Scene Understanding from RGB-D Images - Robotics Institute Carnegie Mellon University
Loading Events

VASC Seminar

April

11
Mon
Saurabh Gupta Graduate Student University of California, Berkeley
Monday, April 11
3:00 pm to 4:00 pm
Scene Understanding from RGB-D Images

Event Location: 1507 Newell Simon Hall
Bio: Saurabh Gupta is a Ph.D. student at UC Berkeley, where he is advised by Jitendra Malik. His research interests include computer vision and machine learning. During his PhD he has studied the problem of scene understanding from RGB-D images. His work has been supported by the Berkeley Fellowship and the Google Fellowship in Computer Vision.
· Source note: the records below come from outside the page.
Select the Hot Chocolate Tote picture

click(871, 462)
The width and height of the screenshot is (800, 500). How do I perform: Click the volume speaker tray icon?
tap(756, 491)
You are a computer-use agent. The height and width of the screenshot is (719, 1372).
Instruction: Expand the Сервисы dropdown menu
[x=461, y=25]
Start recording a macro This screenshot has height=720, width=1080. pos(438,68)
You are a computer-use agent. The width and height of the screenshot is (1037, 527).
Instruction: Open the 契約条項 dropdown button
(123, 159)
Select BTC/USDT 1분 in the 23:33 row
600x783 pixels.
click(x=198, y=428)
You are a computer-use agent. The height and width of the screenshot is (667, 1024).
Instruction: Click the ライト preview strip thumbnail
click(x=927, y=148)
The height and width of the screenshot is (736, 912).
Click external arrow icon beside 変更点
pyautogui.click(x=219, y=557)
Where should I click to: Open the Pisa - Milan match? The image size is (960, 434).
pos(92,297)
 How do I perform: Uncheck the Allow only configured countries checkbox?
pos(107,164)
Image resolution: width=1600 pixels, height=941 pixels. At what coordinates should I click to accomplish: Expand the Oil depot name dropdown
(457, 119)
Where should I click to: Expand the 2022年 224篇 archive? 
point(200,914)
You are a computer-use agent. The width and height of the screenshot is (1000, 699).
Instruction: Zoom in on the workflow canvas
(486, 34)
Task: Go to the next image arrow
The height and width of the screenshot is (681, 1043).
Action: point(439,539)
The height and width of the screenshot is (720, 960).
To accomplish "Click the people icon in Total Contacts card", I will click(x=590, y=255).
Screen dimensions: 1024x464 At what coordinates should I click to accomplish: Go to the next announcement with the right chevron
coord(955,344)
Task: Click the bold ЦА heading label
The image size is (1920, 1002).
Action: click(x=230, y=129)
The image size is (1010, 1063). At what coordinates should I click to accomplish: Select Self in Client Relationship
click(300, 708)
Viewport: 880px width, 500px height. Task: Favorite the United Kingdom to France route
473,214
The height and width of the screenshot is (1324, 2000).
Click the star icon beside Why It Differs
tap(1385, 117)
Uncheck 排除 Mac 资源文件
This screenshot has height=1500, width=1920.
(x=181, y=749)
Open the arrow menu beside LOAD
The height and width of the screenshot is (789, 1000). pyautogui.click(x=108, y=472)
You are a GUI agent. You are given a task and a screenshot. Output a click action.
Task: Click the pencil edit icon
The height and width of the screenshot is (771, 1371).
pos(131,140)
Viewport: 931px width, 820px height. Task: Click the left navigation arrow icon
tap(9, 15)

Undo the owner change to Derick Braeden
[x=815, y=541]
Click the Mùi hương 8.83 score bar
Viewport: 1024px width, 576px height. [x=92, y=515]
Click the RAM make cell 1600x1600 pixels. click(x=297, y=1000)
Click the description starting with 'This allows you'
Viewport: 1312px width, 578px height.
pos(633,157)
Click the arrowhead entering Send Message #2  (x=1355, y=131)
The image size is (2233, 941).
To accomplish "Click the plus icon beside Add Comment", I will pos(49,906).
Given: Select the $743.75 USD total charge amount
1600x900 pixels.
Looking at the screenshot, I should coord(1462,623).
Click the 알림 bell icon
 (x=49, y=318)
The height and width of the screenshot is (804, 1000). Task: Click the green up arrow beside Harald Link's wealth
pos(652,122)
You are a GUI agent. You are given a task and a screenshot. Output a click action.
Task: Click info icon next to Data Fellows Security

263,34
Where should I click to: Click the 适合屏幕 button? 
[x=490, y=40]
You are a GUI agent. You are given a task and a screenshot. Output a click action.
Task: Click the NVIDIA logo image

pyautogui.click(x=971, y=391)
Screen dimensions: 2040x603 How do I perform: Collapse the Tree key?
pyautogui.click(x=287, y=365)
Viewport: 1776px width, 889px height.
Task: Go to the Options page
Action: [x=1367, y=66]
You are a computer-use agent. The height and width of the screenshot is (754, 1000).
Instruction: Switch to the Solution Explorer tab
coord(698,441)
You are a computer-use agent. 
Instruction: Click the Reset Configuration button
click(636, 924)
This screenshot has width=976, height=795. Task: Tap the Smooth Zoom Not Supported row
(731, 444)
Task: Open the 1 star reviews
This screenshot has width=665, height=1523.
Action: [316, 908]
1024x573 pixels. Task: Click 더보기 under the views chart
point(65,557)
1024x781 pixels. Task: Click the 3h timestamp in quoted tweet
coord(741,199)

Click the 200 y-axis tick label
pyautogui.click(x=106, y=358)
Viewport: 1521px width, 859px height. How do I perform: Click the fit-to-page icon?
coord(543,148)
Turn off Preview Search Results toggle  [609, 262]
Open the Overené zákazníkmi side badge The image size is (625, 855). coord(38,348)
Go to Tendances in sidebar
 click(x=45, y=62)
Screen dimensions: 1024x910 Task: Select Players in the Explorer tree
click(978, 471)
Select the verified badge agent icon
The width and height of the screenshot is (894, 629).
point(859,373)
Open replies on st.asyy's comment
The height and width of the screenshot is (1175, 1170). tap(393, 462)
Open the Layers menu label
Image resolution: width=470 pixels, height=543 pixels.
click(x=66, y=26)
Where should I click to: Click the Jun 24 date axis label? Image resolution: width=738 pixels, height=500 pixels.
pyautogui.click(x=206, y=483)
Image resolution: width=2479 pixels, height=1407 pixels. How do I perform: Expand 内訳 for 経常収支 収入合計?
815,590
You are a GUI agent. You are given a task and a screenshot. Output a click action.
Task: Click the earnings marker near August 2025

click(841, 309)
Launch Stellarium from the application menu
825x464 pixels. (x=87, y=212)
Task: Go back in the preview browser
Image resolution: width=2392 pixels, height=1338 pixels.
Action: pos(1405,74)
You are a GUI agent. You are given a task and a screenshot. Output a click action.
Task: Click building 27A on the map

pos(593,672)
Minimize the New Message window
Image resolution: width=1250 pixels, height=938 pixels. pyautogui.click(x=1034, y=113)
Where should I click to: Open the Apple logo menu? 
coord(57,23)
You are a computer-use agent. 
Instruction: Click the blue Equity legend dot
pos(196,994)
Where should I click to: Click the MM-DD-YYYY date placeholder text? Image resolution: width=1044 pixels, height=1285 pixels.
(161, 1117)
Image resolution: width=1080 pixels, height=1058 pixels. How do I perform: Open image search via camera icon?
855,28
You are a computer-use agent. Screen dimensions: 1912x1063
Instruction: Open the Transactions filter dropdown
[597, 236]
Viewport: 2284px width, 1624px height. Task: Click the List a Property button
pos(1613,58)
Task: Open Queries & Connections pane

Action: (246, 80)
Abstract: The focus of this talk will be on detailed scene understanding from RGB-D images. We approach this problem by studying a variety of central vision problems like bottom-up grouping, object detection, instance segmentation, and pose estimation in context of RGB-D images, and finally aligning CAD models to objects in the scene. This results in a detailed output which goes beyond what most current computer vision algorithms produce: a bounding box or a segmentation mask for the object of interest; and is useful for a variety of real world applications like perceptual robotics, and augmented reality. A central question in this work is how to learn good features for depth images in view of the fact that labeled RGB-D datasets are much smaller than labeled RGB datasets (such as ImageNet) typically used for feature learning, and I will describe our “cross-modal distillation” technique which allows us to leverage easily available annotations on RGB images to learn representations on depth images. In addition, I will very briefly also talk about some work on vision and language that I did on an internship at Microsoft Research.